Now students are scanning the sides of buildings for plaques and searching for signs and statues—on the sidewalks, on bridges, and in parks—that commemorate wars (and their victims and heroes) in some way. Some plaques indicate that a member of the Resistance lived in the building or was shot down nearby. Plaques on schools indicate the number of Jewish children who attended during World War II and who were deported. Some plaques and monuments focus on the glory of war heroes and thank them for their service and patriotism. There are also memorials, but not many, that focus on the complicity of the French government with the Germans during World War II. Students have been learning to decipher these “signs” (in the broadest sense of the word) and analyze what they say—and don’t say.
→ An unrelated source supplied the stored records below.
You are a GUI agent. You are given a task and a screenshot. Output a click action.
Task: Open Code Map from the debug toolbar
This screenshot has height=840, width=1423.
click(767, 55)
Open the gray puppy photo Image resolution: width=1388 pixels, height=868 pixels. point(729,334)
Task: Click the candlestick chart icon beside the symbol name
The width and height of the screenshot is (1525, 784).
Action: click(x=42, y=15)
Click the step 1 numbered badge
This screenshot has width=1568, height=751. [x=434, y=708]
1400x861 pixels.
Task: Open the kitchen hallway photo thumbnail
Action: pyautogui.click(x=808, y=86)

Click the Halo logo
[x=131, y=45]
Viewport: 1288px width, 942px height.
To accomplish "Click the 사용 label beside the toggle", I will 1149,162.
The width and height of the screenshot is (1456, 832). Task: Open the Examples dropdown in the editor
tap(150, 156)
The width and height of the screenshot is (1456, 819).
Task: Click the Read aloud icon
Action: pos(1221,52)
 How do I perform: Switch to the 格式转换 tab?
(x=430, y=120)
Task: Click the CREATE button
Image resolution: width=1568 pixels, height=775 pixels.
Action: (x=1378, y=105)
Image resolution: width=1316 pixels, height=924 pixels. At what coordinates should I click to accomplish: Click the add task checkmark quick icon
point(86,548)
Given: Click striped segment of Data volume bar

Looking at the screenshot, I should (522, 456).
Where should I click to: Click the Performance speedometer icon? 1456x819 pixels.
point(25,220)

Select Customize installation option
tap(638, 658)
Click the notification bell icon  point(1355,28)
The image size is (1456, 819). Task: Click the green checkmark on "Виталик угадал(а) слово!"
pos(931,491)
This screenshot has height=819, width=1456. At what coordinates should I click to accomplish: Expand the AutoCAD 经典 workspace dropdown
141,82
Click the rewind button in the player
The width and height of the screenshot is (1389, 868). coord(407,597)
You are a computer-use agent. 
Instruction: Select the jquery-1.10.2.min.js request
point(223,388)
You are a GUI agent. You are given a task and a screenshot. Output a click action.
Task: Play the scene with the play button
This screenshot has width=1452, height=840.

The principal topic of our classes is on the memory of war in twentieth-century France, so we have been talking about and visiting some sad and disturbing places. However, students have also been taking advantage of the lighter side of Paris. They have been getting out, exploring the city, and having fun.
One of our literary readings for the course was an excerpt from Marcel Aymé’s The Transient Hour, a novel set in Occupied Paris. In addition to his war stories, Aymé wrote many fanciful works, for which he was well-loved and admired. We visited the plaza in front of his home in Montmartre, where there is a statue depicting Aymé as a character from one of his stories, a man who can walk through walls. Zack discovered that he has not yet developed this ability. Dr. Fogg and I got through the wall just fine.
The Louvre was a popular outing with our students. In addition to getting to see some great works of art, they were able to have some great fun, too!
Students have been carefully planning their wardrobe to coordinate with our outings. Rob wore his zombie T-shirt to Père Lachaise Cemetery and Rebecca wore her queen T-shirt to Versailles.
We’ve been eating new foods.
We’ve been developing new notions of personal space on the metro.
We’ve been taking lots of pictures.
We went for a fun evening river cruise on the Seine.
Best of all, the entire city has served as our classroom. Students have given presentations in front of the Pantheon, the Eiffel Tower, Les Invalides, Père Lachaise Cemetery, and many other places.
The professors have been having fun, too!